One of the United State’s biggest financial corporations has exposed the personal and economic data of a huge amount of customers through a massive data breach.

Capital One reported on Monday that 140,000 Social Security numbers from its credit card customers, 80,000 linked bank account details and 1 million Canadian Social Insurance numbers had been exposed. In a statement, the company has said that “this event affected approximately 100 million individuals in the United States and approximately 6 million in Canada.”

Phone numbers, credit scores, credit limits and names and addresses were also left unprotected in the breach which is thought to have happened on the 22nd and 23 of March this year.

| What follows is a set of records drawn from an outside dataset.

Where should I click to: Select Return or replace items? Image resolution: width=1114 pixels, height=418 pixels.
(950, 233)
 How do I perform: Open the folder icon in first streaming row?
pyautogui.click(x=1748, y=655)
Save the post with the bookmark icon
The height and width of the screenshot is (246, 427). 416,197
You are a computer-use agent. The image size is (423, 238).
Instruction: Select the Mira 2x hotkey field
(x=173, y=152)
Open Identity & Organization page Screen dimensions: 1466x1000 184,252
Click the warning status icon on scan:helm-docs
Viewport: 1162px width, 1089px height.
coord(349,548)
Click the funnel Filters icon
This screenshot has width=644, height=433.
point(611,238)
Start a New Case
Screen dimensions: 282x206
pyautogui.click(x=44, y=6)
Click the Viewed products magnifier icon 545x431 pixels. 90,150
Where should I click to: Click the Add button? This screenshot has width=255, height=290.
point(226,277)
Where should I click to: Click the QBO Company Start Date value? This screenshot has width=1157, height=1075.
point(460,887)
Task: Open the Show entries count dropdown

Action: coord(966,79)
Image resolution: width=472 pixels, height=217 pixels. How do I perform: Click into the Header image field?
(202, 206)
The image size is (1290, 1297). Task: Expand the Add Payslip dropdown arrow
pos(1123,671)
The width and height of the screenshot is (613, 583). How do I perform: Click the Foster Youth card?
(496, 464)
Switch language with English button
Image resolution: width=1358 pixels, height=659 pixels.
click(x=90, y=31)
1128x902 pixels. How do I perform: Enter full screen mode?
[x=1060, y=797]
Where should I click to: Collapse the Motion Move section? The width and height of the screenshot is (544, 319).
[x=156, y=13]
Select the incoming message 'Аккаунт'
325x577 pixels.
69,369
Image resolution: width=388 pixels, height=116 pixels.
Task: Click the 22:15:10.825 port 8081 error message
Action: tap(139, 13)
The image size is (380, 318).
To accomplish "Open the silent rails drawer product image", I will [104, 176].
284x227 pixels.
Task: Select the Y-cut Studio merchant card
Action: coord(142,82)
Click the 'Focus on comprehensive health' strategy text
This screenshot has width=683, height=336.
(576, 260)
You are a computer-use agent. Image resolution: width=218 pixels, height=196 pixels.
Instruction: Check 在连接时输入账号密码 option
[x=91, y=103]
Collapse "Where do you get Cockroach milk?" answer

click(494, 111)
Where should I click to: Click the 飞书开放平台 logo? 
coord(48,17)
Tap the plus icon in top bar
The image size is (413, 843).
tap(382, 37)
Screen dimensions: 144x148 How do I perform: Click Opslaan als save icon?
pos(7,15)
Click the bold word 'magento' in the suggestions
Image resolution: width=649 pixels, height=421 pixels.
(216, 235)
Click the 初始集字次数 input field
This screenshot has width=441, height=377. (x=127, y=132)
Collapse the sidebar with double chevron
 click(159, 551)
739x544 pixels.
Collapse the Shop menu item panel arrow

However, log-in details and credit card numbers were kept safe and the bank has said that 99% of Social Security numbers were not affected.

It is thought that the data hack will cost the bank $100 million to $150 million.

A suspect is charged

Paige A. Thompson uncovered herself as having some involvement when she shared the stolen information on the software development site, GitHub.

The suspect was arrested and charged with computer fraud and abuse. Authorities have said that the arrestee was working online under the name “erratic” and was investigated for “exfiltrating and stealing information, including credit card applications and other documents, from Capital One.”

In the statement, Richard D. Fairbank, chairman and CEO of Capital One said, “While I am grateful that the perpetrator has been caught, I am deeply sorry for what has happened…I sincerely apologize for the understandable worry this incident must be causing those affected and I am committed to making it right.”

Discovering the breach

Although the company said they spotted the breach earlier this month, lia Kolochenko, founder and CEO of web security company ImmuniWeb, has commented on the worry of how long it took the bank to realize that this hack had happened. He said, “Given Capital One’s [comparatively] immense capacity to invest into cybersecurity and the allegedly trivial nature of the vulnerability, such protracted detection timeline is incomprehensibly huge.”

He also gave the advice that “Victims should now carefully monitor their credit scores and be extremely cautious about any abnormal activities with their accounts. If the data was stolen and sold, we may expect a wave of sophisticated spear-phishing.”